Basic rule: Glass should be measured in the same way as the final result will be looked at. The diffusor of the instrument (light source for transmissive readings) should be at the side of the light source and the measuring head at the side of view.
This can cause 2 situations:
1) Print side towards measuring head: this is the preffered measuring method, as the measuring head only sees the light coming through the patch to be measured.
2) Print side behind (towards diffusor): the thicker the glass, the more light can come sideways into the measuring head causing erroneously dark patches to become lighter.
After printing, cut the target on the indicated lines. Glass must be cut neatly.
Use sample holder model 2 supplied with your instrument. Attention to not scratch the measuring table (and diffusor). Fix the glass to the sample holder using a tape. Fix the glass on the top end of the sample holder
Barbieri targets have a “reference area” in the upper left corner of the target. Do not cut off this reference area.
If printing with white ink backing, also the reference area must be printed.
Measurement is executed automatically in “fast” measuring mode in the same way as measuring standard materials.
Opal glass is measured in the same way as fully transparent glass is measured. Measuring time is slower, as the instrument gets lower light level and therefore adjusts measuring time accordingly. In this lower light condition, the stray light influence is more critical and the thinner the Opal glass is, the better the measuring results.
All measurements described in this document are relative to the “reference area” on the target. This means, the instrument assumes the white point to be at the reference area and gives it a value of L*=100, a*=0, b*=0.
This works great for colour management applications which assume a “white background”, as it corresponds to the interpretation of the human eye which also adapts image interpretation to this reference white point.
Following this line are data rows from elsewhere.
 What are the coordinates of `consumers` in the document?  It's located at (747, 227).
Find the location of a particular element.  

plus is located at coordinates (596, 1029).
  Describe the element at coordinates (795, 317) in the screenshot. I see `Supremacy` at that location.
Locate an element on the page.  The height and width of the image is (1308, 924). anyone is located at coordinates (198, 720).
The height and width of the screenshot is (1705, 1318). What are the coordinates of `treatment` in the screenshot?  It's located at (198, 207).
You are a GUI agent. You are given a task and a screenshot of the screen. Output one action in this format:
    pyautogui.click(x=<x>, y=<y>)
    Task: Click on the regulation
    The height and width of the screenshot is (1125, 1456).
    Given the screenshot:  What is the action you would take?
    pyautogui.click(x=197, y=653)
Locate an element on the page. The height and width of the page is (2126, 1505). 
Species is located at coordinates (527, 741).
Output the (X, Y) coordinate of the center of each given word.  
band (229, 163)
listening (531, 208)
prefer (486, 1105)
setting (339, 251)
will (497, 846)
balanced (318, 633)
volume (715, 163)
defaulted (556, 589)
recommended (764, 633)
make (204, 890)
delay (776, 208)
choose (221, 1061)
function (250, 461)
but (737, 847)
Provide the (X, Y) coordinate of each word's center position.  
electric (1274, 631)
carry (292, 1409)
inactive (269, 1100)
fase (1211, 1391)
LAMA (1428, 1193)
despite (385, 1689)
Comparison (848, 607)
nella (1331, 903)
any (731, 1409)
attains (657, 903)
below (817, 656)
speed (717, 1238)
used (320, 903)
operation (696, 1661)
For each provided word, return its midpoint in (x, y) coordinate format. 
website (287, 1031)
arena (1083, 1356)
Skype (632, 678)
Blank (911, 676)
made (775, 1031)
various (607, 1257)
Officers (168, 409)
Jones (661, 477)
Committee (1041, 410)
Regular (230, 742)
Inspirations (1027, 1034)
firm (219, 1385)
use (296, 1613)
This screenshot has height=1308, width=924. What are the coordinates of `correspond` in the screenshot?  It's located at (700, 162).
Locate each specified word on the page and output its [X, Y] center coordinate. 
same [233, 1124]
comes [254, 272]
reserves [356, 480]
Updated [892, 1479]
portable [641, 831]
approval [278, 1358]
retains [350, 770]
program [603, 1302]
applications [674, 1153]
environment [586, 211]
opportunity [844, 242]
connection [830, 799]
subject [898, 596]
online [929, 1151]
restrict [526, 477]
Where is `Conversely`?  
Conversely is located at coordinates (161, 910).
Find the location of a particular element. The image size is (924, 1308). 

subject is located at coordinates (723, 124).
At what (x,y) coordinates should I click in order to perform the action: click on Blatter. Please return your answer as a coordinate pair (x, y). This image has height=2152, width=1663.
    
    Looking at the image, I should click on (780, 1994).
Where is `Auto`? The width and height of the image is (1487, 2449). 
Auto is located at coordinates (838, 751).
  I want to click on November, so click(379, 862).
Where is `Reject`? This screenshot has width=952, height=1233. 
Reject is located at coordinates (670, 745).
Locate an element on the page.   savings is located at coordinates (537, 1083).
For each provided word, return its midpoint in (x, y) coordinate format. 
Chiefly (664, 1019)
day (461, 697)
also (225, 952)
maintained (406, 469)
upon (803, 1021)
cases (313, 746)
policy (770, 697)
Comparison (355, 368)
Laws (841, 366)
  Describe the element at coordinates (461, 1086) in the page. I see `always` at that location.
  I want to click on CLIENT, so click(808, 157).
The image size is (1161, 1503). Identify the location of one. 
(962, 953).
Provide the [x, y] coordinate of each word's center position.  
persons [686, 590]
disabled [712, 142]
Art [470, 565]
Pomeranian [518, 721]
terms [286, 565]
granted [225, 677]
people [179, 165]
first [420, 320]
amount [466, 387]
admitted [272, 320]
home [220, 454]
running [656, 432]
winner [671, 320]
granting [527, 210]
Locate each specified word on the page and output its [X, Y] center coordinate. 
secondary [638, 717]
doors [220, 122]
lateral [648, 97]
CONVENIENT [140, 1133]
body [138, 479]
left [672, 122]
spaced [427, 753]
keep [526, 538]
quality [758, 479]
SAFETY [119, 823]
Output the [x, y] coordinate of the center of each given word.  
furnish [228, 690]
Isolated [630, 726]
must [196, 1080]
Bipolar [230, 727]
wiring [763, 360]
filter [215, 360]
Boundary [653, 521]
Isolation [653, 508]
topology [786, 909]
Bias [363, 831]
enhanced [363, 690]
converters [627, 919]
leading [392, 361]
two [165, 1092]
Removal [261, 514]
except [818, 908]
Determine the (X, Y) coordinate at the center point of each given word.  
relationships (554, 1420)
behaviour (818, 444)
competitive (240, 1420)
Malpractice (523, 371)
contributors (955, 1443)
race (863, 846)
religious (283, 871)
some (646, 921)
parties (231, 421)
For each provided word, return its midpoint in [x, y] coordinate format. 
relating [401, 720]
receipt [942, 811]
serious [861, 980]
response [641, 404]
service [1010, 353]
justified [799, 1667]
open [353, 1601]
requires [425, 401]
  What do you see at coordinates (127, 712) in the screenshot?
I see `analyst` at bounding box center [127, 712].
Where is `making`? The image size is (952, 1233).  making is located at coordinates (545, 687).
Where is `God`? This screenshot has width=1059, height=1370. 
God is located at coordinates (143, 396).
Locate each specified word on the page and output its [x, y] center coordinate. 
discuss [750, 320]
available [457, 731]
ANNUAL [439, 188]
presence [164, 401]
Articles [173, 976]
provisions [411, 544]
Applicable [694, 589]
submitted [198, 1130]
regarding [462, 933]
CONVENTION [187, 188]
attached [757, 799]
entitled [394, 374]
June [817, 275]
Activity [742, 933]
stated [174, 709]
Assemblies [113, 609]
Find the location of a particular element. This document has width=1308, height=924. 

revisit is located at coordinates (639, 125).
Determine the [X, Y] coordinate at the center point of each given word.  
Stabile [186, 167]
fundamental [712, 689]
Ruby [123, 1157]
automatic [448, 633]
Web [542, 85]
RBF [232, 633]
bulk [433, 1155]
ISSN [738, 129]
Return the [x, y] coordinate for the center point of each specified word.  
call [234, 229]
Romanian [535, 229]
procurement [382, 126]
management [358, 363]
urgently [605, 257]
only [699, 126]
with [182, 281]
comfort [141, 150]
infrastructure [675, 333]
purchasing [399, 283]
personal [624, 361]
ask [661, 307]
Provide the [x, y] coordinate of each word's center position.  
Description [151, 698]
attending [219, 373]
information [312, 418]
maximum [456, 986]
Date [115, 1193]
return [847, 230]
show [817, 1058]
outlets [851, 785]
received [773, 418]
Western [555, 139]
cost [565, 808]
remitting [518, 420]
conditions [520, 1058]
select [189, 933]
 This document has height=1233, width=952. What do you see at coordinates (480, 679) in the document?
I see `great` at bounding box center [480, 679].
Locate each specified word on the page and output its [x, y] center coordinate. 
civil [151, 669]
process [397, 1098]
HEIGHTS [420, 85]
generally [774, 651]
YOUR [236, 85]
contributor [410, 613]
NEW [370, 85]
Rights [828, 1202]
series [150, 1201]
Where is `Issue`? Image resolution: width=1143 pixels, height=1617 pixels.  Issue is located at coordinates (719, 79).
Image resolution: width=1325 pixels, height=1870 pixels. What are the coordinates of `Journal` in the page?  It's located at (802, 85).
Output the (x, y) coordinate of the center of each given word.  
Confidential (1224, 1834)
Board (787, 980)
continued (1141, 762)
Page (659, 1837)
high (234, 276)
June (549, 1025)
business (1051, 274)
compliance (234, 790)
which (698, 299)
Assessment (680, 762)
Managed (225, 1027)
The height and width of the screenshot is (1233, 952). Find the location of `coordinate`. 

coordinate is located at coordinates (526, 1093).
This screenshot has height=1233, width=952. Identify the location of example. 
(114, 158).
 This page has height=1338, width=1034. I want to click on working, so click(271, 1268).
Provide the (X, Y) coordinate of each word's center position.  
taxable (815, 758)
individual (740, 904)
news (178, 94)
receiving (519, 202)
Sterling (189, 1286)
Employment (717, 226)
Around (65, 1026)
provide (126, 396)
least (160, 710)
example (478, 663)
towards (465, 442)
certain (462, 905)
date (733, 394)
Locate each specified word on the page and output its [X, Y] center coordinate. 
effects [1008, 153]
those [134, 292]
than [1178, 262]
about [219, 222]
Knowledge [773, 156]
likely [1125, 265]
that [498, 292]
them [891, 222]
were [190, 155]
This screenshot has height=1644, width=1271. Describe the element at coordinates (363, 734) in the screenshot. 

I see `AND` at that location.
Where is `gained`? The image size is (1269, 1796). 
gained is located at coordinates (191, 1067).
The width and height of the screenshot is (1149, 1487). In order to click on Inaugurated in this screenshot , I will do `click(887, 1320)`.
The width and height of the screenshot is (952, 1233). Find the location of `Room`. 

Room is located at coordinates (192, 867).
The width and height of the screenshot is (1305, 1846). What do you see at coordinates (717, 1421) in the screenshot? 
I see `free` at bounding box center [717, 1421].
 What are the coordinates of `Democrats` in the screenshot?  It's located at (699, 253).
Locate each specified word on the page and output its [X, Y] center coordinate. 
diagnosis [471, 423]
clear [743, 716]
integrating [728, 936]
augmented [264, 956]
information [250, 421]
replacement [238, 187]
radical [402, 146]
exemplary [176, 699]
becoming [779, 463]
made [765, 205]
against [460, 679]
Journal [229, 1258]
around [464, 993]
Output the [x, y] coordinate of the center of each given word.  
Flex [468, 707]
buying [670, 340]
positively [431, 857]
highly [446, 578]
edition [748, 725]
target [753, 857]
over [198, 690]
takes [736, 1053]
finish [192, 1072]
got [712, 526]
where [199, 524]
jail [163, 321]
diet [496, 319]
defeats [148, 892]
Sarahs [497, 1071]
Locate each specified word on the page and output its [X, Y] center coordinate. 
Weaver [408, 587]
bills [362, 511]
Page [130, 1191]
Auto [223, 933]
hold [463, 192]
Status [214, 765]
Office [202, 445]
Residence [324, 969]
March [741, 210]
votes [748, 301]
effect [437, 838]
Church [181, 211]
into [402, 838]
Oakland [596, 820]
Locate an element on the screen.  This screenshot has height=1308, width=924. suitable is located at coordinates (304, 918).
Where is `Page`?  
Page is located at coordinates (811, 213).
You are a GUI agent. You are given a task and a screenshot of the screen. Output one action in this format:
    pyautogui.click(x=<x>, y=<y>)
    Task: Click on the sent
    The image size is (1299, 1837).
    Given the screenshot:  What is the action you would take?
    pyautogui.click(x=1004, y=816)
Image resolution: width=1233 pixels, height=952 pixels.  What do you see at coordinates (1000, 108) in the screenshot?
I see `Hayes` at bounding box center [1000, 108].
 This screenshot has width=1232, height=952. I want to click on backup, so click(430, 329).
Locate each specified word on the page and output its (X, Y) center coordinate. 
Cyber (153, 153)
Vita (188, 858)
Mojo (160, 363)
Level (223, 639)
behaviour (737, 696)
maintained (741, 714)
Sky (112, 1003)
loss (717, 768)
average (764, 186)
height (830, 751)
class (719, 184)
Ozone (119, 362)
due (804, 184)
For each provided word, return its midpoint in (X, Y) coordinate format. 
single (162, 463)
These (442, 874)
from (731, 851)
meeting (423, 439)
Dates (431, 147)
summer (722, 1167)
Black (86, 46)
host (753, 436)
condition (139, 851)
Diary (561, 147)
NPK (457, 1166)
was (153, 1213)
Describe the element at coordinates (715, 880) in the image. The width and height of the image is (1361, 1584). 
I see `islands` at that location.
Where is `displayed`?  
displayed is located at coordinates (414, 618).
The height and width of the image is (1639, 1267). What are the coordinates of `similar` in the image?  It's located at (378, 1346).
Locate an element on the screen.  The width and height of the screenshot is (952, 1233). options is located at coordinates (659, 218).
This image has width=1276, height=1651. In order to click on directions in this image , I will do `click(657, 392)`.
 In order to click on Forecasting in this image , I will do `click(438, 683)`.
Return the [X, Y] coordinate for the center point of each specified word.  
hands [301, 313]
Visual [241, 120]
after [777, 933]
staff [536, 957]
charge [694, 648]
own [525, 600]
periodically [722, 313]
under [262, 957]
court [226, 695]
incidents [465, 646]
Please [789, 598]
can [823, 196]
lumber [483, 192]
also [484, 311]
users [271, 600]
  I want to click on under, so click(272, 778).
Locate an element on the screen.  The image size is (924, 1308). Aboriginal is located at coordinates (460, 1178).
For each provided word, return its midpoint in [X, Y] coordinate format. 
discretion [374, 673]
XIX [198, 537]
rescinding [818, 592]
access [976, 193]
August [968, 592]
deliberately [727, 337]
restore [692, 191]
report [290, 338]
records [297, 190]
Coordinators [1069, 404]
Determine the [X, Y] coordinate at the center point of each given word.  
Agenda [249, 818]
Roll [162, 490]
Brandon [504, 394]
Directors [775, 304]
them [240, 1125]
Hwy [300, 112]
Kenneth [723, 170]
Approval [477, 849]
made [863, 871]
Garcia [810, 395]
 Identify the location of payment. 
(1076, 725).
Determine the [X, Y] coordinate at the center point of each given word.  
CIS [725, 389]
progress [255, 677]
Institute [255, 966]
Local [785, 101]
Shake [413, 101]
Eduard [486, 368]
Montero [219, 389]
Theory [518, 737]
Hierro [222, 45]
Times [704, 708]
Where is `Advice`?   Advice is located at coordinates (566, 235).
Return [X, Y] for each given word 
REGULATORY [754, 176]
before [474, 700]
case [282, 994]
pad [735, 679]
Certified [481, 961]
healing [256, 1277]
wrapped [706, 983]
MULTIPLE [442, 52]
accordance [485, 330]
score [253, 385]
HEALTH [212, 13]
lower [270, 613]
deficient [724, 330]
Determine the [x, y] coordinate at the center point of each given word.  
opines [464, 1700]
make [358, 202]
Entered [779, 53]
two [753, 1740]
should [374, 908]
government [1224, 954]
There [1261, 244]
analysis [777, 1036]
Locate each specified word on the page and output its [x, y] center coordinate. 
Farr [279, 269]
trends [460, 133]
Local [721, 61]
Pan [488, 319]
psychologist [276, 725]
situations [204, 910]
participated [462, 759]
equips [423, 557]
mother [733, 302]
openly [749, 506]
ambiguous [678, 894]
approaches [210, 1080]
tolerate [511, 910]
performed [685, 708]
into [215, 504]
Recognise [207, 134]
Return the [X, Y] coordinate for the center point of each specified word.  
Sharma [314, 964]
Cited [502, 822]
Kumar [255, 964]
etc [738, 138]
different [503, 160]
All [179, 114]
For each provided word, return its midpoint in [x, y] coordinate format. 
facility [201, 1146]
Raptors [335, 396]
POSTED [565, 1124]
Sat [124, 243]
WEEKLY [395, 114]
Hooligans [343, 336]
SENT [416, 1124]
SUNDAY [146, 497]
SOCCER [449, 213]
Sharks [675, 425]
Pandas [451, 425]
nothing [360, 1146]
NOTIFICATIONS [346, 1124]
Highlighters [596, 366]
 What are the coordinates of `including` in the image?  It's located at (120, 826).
It must be noted, that when using coloured glass, this method makes it impossible for the ICC profile to use the “absolute colourimetric intent” to match colours as “absolute” and “relative” intents are equal.
If absolute colourimetric matching is required, the reference area on the target must be substituted with a transparent area of same thickness.
Single measurement of coloured patches is supported by the measuring software Profile-Xpert Gateway. Please refer to the operating manual of this software for detailed information.
When measuring a glass sample, please note that the instrument needs first to be calibrated on a clear area and then continue spot measurement on the patch to be measured:
Transmission vs. reflection
In some applications, pictures are printed with a white backing. These pictures have the advantage, that they have a defined background colour and can be viewed also under daylight.
This raises the question: should it be measured/ profiled using transmission or reflection measuring mode?
The possible answers are as follows:
- If the picture is viewed in a dark room through a light table, transmission measurement is the correct answer
- If the picture is viewed in a bright room or under daylight, reflection measurement is the correct answer
- If the picture is viewed during the day under daylight, and during the night under backlit, a mixture of both should be used. The mixture is normally achieved by using the transmission method (giving normally higher saturated values) and printing the picture with lower saturation.
Colour space comparison between reflective measurement (green) and transmissive measurement (blue):
As long as the printed side is towards the measuring head, reflection measurement on glass is done regularly same as measuring paper.
If the printed side is behind the glass, towards the diffuser, reflection measurement is not possible. The reason is, that the light is not reflected back into the optics.